Centrale Raad van Beroep

Datum uitspraak
25 februari 2011
Publicatiedatum
5 april 2013
Zaaknummer
10-797 WAO
Instantie
Centrale Raad van Beroep
Type
Uitspraak
Rechtsgebied
Bestuursrecht; Socialezekerheidsrecht
Procedures
  • Hoger beroep
Vindplaatsen
  • Rechtspraak.nl
AI samenvatting door LexboostAutomatisch gegenereerd

Herziening van WAO-uitkering en medische en arbeidskundige grondslagen

In deze zaak gaat het om de herziening van de WAO-uitkering van appellant door het Uitvoeringsinstituut werknemersverzekeringen (Uwv). De Centrale Raad van Beroep heeft op 25 februari 2011 uitspraak gedaan in hoger beroep tegen de beslissing van de rechtbank Arnhem, die het beroep van appellant ongegrond had verklaard. De herziening van de uitkering vond plaats per 28 april 2009, waarbij het Uwv oordeelde dat er geen medisch objectiveerbare gronden waren voor verdergaande beperkingen dan die in de Functionele Mogelijkheden Lijst (FML) van 20 januari 2009 waren vastgelegd. De rechtbank had geen gebreken geconstateerd in het verzekeringsgeneeskundig onderzoek en oordeelde dat het Uwv op goede gronden had geoordeeld over de arbeidsongeschiktheid van appellant.
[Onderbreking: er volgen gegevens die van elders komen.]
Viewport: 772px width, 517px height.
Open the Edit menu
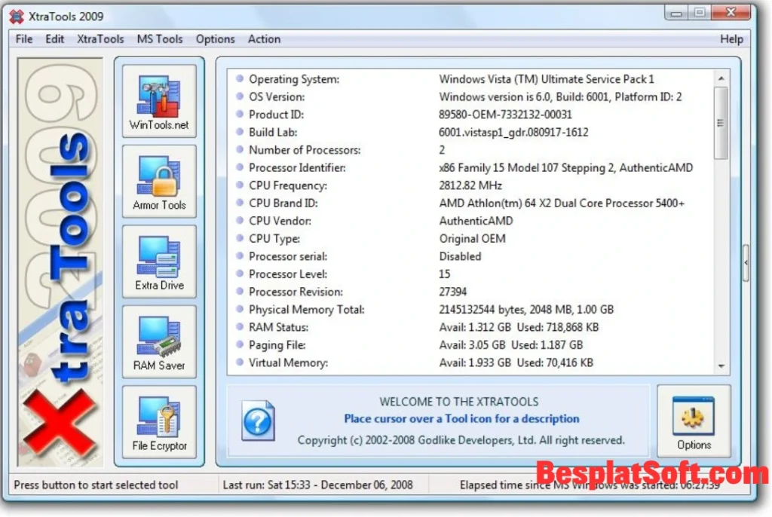(55, 39)
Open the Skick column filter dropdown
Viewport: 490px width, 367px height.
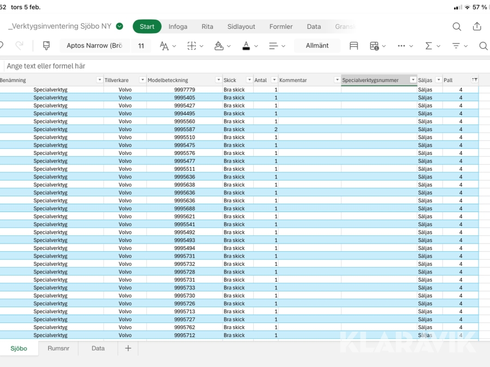[x=249, y=80]
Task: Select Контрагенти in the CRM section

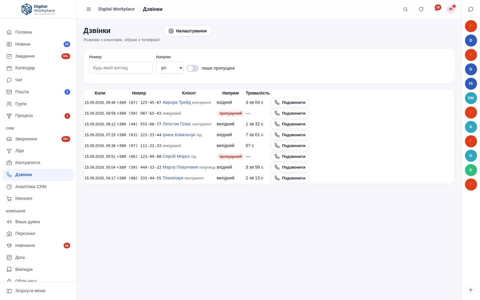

Appellant stelde in hoger beroep dat hij sterk beperkt was in zijn concentratie en dat de geduide functies niet passend waren. Hij verwees naar medische rapportages van Het Roessingh en neuroloog A.J.M. Vos. De Raad overwoog dat de rechtbank niet correct had aangegeven welke functies aan de schatting ten grondslag lagen, maar concludeerde dat de rapportage van bezwaararbeidsdeskundige B. Altena voldoende toelichting gaf op de geschiktheid van de geduide functies. De Raad benadrukte dat de functies eenvoudige routinematige arbeid betroffen, waarbij geen hoge concentratie of het onthouden van informatie vereist was.

De Raad bevestigde de uitspraak van de rechtbank en oordeelde dat er geen termen aanwezig waren om toepassing te geven aan artikel 8:75 van de Algemene wet bestuursrecht. De uitspraak werd gedaan in het openbaar, met de griffier D.E.P.M. Bary aanwezig. De Raad concludeerde dat het hoger beroep niet slaagde en dat de eerdere uitspraak diende te worden bevestigd.

Uitspraak

10/797 WAO
Centrale Raad van Beroep
Enkelvoudige kamer
U I T S P R A A K
op het hoger beroep van:
[Appellant], wonende te [woonplaats] (hierna: appellant),
tegen de uitspraak van de rechtbank Arnhem van 29 december 2009, 09/1456 (hierna: aangevallen uitspraak),
in het geding tussen:
appellant
en
de Raad van bestuur van het Uitvoeringsinstituut werknemersverzekeringen (hierna: Uwv).
Datum uitspraak: 25 februari 2011
I. PROCESVERLOOP
Namens appellant heeft mr. J.D. van Alphen, werkzaam bij SRK Rechtsbijstand te Zoetermeer, hoger beroep ingesteld.
Het Uwv heeft een verweerschrift ingediend.
Bij brief van 30 december 2010 zijn namens appellant aanvullende gronden ingediend.
Het onderzoek ter zitting heeft plaatsgevonden op 14 januari 2011. Appellant is verschenen, bijgestaan door zijn gemachtigde mr. Van Alphen. Het Uwv heeft zich laten vertegenwoordigen door mr. W.J. Belder.
II. OVERWEGINGEN
1. Bij besluit van 27 februari 2009 (hierna: het bestreden besluit) heeft het Uwv - beslissend op bezwaar - de WAO-uitkering van appellant met ingang van 28 april 2009 herzien naar een mate van arbeidsongeschiktheid van 45 tot 55%.
2.1. De rechtbank heeft het beroep van appellant, gericht tegen het bestreden besluit, ongegrond verklaard.
2.2. De rechtbank heeft geen aanknopingspunten aanwezig geacht voor het oordeel dat het verzekeringsgeneeskundig onderzoek op ondeskundige of onzorgvuldige wijze is verricht of dat daaraan anderszins gebreken kleven. Het Uwv heeft, naar het oordeel van de rechtbank, op goede gronden en terecht geoordeeld dat per datum in geding (28 april 2009) geen medisch objectiveerbare gronden aanwezig waren voor het aannemen van verdergaande beperkingen dan die welke tot uitdrukking zijn gebracht in de voor appellant opgestelde Functionele Mogelijkheden Lijst (FML) van 20 januari 2009.
2.3. Ook met de arbeidskundige grondslag van het bestreden besluit heeft de rechtbank zich kunnen verenigen. De rechtbank heeft overwogen dat in alle functies routinewerkzaamheden verricht moeten worden. In de rapportage van de bezwaararbeidsdeskundige van 26 januari 2009 is afdoende gemotiveerd dat appellant hiertoe in staat moet worden geacht.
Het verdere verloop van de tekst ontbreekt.